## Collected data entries
####################

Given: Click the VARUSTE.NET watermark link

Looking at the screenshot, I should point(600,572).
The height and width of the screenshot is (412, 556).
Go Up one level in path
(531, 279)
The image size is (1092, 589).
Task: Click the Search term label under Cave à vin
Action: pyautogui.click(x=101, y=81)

####################

## TASK TO COMPLETE
Reproduce exactly the line that holds "The height and", then every line after it, ending with the final line of the records above.

## OUTPUT FOR THIS EXERCISE
The height and width of the screenshot is (412, 556).
Go Up one level in path
(531, 279)
The image size is (1092, 589).
Task: Click the Search term label under Cave à vin
Action: pyautogui.click(x=101, y=81)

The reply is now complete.